Hoje, lendo as Cartas de Flaubert, lembrou-me o livro de Sabato. Flaubert também fala, nas cartas, de seus fantasmas, e poucas páginas depois de leitura, percebemos que aquilo que mais preocupou e consumiu sua vida foi a literatura. Dele, podemos dizer, sacrificou tudo em nome da criação. Acho que Fernando Pessoa estava pensando nele quando escreveu seu axioma famoso. Num trecho de uma das cartas, há uma frase que sublinhei: Não se faz nada de grande sem fanatismo.


Provavelmente Ernesto Sabato leu as Cartas de Flaubert, mas talvez nem pensasse nelas no momento em que escreveu sua interpretação da condição mais preciosa do criador.

06 abril 2009

Da inércia

Não sou um entusiasta de minha própria desordem. Sou um crítico, lamento este meu caráter. Mas não é da desordem que provoca o caos, o que eu me refiro, não a desordem que pressupõe ação, movimento, revolução. Mas uma outra desordem, aquela que nasce da inércia, da preguiça. A desordem das coisas fora do lugar porque ninguém as colocou de volta na escrivaninha, na estante, no tinteiro. A desordem provocada pelo absoluto não fazer.

Há um livro de Luís Jardim que tem um péssimo nome “As confissões do meu tio Gonzaga”, mas que foi escrito na melhor tradição de Machado de Assis e do romance psicológico.

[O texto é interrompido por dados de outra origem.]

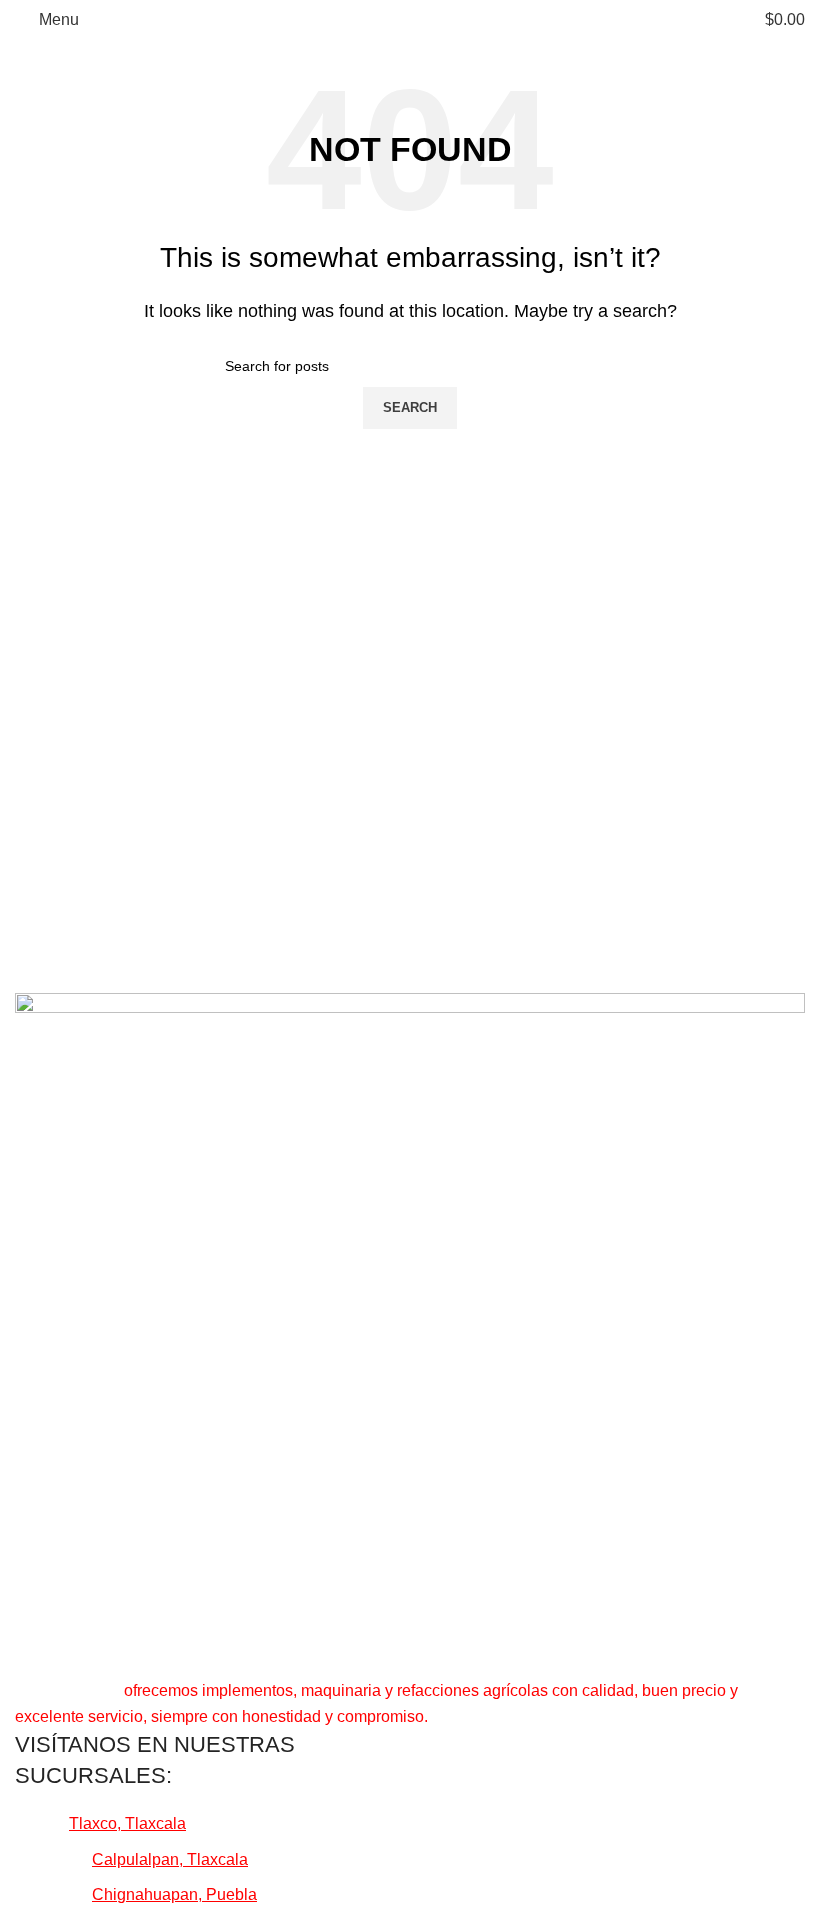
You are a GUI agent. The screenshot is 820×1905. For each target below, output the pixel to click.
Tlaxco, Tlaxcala (127, 1823)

No livro há uma personagem, o Gonzaga, que não consegue ser feliz porque um sentimento de profunda impotência o impede de dar curso a seus projetos mais simples. Convertido num ser sem vontade própria, vive a ditadura da inércia. Quando li o livro surpreendeu-me como Luís Jardim soube captar o espírito de sua cidade natal – Garanhuns – , uma cidade famosa pelas coisas que já teve e que apresenta em sua imobilidade crônica uma perfeita vocação para província.

A inércia também tem outro nome, chama-se Bartleby. No momento sou Bartleby com sotaque de Gonzaga.